Ему не хотелось зажигать карбидку еще и потому, что внизу, как раз под ногами, лежала фляга с водой. Но достать флягу Андрейка не мог. Он не мог нагнуться. Он не мог опустить руки ниже колена: со всех сторон Андрейка был стиснут породой. Ни присесть, ни прилечь, ни согнуть колен. Только стоять, все время стоять, не шевелясь, не двигаясь, даже не поворачивая головы.
И если первый раз Андрейка зажигал карбидку только для того, чтобы как-то действовать, второй, — чтобы еще раз осмотреть свою западню, то в третий раз Андрейка сразу же посмотрел себе под ноги, на флягу. Под ложечкой все время сосало, губы начали трескаться, язык сделался большим и шершавым. С каждой минутой жажда все больше и больше мучала Андрейку. Поэтому он решил зажечь карбидку в четвертый раз. Он повесил лампу на груди, зацепив крючком за карман спецовки, опустил руки вдоль тела, а носком сапога, словно мальчишка, который играет в жестку, начал подбрасывать флягу вверх. Фляга ударялась о породу и глухо брякалась вниз, к ногам. Так продолжалось много раз. Андрейка подбрасывал флягу, сцепив зубы и раздув от злости ноздри. Он начинал свирепеть все больше и больше, он понимал, что нельзя ему сейчас выходить из себя, но поделать с собой ничего не мог.
И в тот самый миг, когда, сжав кулаки, Андрейка решил: «Стоп! Хватит!» — фляга коснулась его руки. Андрейка весь так и ухнул вниз, растопырив пальцы, чтобы ухватить флягу, но было уже поздно: фляга снова брякнулась под ноги. Андрейка больно ударился лицом и коленями о породу из-за того, что весь ухнул вниз. Он рассердился и снова начал подбрасывать флягу носком сапога. Он все сильнее чувствовал жажду, все тяжелее становилась боль во всем теле, все чаще комок подкатывал к горлу и мешал дышать. И Андрейка стал подкидывать эту злополучную флягу с холодной водой что было силы. А потом, особенно зло и сильно подбросив флягу, он услыхал какое-то дребезжание. Это дребезжание с каждым ударом сапога становилось все более противным и раздражающим. А когда начала булькать вода, Андрейка понял, что сбил сапогом пробку. Замерев, он слушал, как булькала вода, выливаясь из фляги. Он долго стоял и слушал, как выливалась вода из фляги, а потом, зажмурившись, выключил карбидку и замер, стараясь расслабить тело.
Кап! Кап! Кап!
Где-то совсем рядом капала вода. Это была вода не из фляги. Просто из кварцевой жилы сочилась студеная, необычайно вкусная вода. Вода под землей, спрятанная в жилах, всегда кажется особенно вкусной. А может быть, она и на самом деле по-особенному вкусна!

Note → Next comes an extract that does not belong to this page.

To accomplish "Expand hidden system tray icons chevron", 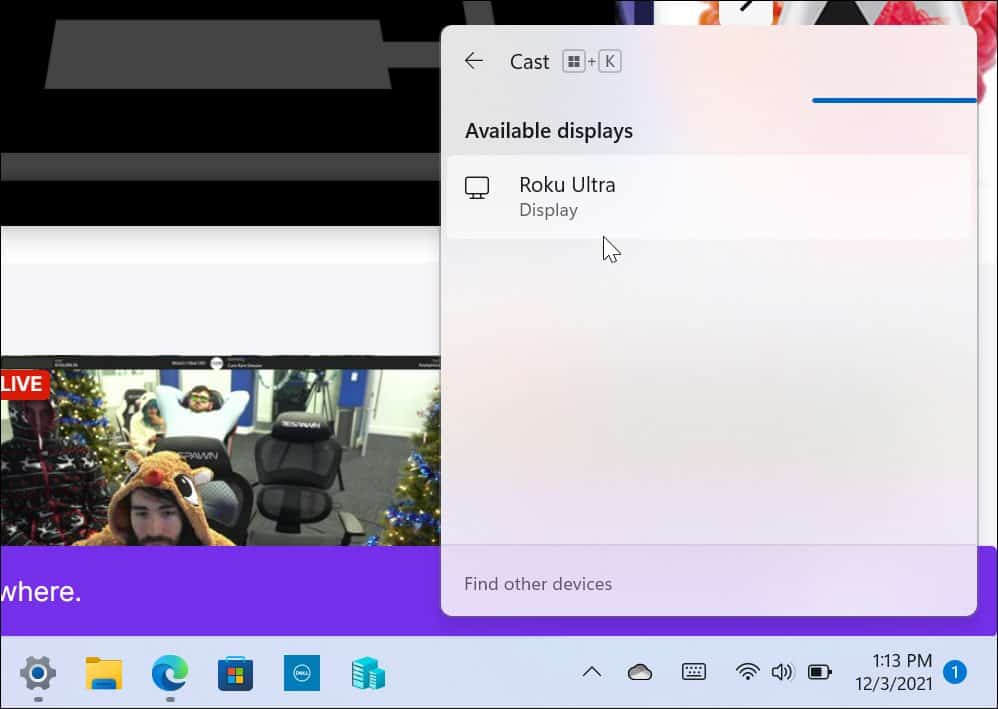I will (x=592, y=672).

Капель становилась все громче. Андрейка не мог слышать эту теперь уже грохочущую капель. Теперь грохот капели отдавался в голове страшной, рвущей болью.
«Вот черт! — подумал Андрейка. — Ну что она все каплет?!»
Пробившись к Сытину, Строкач спросил:
— Ну, как ты, Антон?
Он спросил обыкновенным своим голосом, так, будто ничего в общем-то и не случилось.
— Я? — переспросил Сытин и ответил таким же обычным голосом: — Я хорошо, а ты?
Голос его был гулким и доносился очень издалека, хотя, как казалось Строкачу, Сытин был от него метрах в трех, не больше.